Pixar studio stories - The movie vanishes


limetech

Recommended Posts

The sad thing is that they DID have a backup and it failed. They needed a backup of the backup!

 

I tell my clients that if they haven't practiced and gotten a successful restore they don't have a backup.

 

I remember one client coming to me 5 years after a project asking if we had a backup of a solution (they had the data just not the programs) we had developed for them because their restore failed. (Not just A restore failed. They tried to restore from daily, weekly, monthly backups going back I don't know how far. Their backup solution had been tested on a tiny subset of data when it was new, but it either never really worked or became unreliable and nobody knew - while they kept using it to backup over and over and over again.) A few hundred K of source code and executables. This is a critical system for their business. My file copy on 2 floppy disks pulled from central files saved their bacon.

 

unRAID users should realize that unRAID's redundancy is not a backup. But that doesn't mean you have to backup everything.
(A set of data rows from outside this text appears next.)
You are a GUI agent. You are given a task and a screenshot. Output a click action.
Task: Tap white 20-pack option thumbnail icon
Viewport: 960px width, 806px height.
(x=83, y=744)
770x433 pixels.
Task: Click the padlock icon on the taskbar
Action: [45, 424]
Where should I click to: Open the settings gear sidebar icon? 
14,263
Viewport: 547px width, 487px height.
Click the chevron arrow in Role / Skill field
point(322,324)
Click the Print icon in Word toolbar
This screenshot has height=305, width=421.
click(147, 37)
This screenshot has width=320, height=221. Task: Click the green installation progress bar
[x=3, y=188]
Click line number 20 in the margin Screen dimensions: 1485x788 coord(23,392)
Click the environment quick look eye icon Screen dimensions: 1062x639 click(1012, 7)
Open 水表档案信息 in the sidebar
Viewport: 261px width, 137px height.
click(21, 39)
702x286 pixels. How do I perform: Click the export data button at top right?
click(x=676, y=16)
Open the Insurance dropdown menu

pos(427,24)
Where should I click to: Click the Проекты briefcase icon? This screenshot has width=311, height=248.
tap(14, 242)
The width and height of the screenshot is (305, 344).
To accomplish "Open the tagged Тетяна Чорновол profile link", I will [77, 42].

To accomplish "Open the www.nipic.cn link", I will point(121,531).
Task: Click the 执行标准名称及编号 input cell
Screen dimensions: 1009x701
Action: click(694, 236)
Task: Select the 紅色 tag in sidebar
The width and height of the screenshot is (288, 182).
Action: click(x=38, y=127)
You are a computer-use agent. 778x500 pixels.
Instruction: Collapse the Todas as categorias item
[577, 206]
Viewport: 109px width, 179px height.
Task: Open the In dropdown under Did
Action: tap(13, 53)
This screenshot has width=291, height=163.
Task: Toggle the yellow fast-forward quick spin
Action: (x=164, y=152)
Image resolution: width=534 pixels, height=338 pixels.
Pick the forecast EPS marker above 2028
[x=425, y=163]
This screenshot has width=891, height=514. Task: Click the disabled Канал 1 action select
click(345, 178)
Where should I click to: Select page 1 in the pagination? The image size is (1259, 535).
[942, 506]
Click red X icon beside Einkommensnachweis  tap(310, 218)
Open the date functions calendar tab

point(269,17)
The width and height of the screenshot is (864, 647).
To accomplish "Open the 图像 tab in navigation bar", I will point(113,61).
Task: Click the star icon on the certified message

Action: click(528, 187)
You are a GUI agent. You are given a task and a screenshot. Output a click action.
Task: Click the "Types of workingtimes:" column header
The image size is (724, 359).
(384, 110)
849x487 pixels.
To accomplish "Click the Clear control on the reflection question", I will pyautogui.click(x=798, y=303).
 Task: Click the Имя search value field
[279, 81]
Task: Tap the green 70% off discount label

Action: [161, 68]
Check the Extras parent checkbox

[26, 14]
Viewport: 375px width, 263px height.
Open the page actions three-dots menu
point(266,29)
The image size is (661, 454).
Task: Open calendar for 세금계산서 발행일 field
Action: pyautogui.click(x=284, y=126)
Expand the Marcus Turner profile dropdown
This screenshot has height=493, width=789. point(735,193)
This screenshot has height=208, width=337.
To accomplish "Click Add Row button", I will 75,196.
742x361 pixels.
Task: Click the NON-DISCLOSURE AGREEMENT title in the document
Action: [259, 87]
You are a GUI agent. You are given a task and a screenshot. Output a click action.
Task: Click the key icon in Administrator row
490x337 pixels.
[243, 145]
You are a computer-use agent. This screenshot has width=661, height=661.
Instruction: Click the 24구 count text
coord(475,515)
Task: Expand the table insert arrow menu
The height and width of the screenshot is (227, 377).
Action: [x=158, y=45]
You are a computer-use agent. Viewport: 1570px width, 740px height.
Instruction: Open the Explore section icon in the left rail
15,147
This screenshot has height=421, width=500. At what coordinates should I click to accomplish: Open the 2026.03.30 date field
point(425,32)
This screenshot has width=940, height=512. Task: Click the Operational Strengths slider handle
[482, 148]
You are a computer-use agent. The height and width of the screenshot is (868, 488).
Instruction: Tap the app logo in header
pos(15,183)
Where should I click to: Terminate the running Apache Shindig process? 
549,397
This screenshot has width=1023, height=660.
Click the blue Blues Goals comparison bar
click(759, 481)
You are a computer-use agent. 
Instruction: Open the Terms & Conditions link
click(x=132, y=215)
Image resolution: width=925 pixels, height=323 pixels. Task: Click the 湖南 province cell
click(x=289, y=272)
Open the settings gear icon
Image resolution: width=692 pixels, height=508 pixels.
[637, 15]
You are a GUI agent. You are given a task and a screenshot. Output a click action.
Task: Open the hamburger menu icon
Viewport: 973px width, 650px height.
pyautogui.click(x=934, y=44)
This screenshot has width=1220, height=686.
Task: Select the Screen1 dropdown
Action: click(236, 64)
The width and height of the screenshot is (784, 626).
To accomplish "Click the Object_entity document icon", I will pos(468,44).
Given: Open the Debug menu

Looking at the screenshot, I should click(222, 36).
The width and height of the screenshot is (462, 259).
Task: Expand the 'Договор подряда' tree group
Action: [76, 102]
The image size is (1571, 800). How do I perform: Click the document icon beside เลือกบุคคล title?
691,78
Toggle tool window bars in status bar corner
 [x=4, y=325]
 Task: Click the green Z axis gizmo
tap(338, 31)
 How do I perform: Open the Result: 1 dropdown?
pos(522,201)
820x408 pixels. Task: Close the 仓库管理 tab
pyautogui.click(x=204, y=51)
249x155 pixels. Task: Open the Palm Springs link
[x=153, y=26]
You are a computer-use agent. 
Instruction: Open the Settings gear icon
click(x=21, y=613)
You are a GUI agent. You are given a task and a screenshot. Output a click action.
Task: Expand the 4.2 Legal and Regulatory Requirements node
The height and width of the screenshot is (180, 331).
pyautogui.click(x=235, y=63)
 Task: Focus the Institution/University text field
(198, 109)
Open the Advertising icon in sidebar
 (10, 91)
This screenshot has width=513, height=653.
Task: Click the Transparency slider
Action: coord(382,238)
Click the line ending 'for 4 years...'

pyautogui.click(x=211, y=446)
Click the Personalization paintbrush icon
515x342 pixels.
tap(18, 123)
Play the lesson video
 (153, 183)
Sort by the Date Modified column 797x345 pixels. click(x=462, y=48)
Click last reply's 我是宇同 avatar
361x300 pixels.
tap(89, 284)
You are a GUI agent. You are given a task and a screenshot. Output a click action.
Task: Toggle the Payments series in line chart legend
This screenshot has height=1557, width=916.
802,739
Often a few hundred megs of pictures are worth more than 20T of movies. Make sure you backup what you can't afford to loose.

 

And one more comment. unRAID is a tool. How users use that tool is important to how much protection it provides. Don't allow external access (to easily add and remove) to your drives? Don't test the heck out of a new build? Don't monitor your smart reports? Don't monitor your syslogs periodically looking for hard resetting links and other things that look odd? Don't really understand what parity is and how one parity disk can protect a 20+ drive array? Think a monthly parity checks and looking at the unRAID error column is enough? You are asking for trouble.

 

Do all of these things? Still backup the data you can't afford to loose. But rest easier knowing you'll probably never have to use it.

Link to comment

Don't monitor your smart reports? Don't monitor your syslogs periodically looking for hard resetting links and other things that look odd? Don't really understand what parity is and how one parity disk can protect a 20+ drive array? Think a monthly parity checks and looking at the unRAID error column is enough? You are asking for trouble.

 

Hi, I am one of those only looking at 0 errors on the monthly parity check.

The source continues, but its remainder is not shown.